The Cisco Easy VPN Remote provides a remote VPN client feature, which is currently supported on the following platforms: Cisco 800, 1700, and UBR900 Series Routers, Cisco PIX 501 Firewalls, and Cisco VPN 3002 Hardware Client device. As with all new technologies, the Cisco online documentation includes any new platforms supported.
The Cisco Easy VPN Remote feature eliminates much of the basic VPN configuration by implementing Cisco’s Unity Client protocol, which allows most VPN parameters to be defined at a VPN remote access server. These basic configuration and security policies are “pushed” down from the Cisco Easy VPN Server during the initial connection. Configuration changes, software upgrades, and, in some cases, firmware updates can also be pushed down to the remote site. This can reduce local VPN configuration requirements and ongoing VPN support at the remote location.
The Cisco Easy VPN Remote feature allows for “push” configuration and automatic management of the following details:
Managing security keys for encryption and decryption.
Negotiating tunnel parameters, including IP addresses, algorithms, lifetime, and so forth.
Establishing tunnels according to the defined security parameters.
Enabling and configuring NAT/PAT translation, plus any related access lists.
User authentication based on user names, group names, and passwords, as well as X.509 digital certificates.
Authenticating, encrypting, and decrypting data through the tunnel.
The Cisco Easy VPN Remote feature supports the following two modes of operation:
The private hosts protected behind the Easy VPN Remote device are a separate network that remains invisible and nonroutable to the central site. The local hosts are assigned their IP addresses from the Easy VPN Remote device DHCP server feature.
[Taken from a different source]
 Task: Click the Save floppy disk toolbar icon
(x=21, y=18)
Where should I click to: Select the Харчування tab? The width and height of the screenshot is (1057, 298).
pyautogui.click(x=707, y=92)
The Cisco Easy VPN Remote feature automatically configures the NAT/ PAT translation and any required access lists to implement the VPN tunnel. Because all traffic to the central network has the Public interface IP address, PAT both supplies and manages unique port number mappings to use in combination with the IP address.
The Cisco Easy VPN Remote device establishes a secure site-to-site connection with the central site device. PAT isn’t used, allowing the client hosts to have direct access to the hosts on the corporate network. The local stations behind the VPN Remote device are fully routable and the local network is visible to the central site. As the name implies, the local network becomes a part of the organization’s intranet.
Split tunneling is a useful feature that provides the capability to have a secure tunnel to the central site, while simultaneously maintaining a Cleartext connection to the Internet through the Internet service provider (ISP). The Cisco Easy VPN Remote device uses PAT to protect the local workstations during split tunneling to the Internet. Figure 12-1 shows secure a VPN tunnel and split tunneling for web browsing.
If the organization security policy prohibits split tunneling, it can be blocked by creating a policy on the central site device, which is then pushed down to the remote device.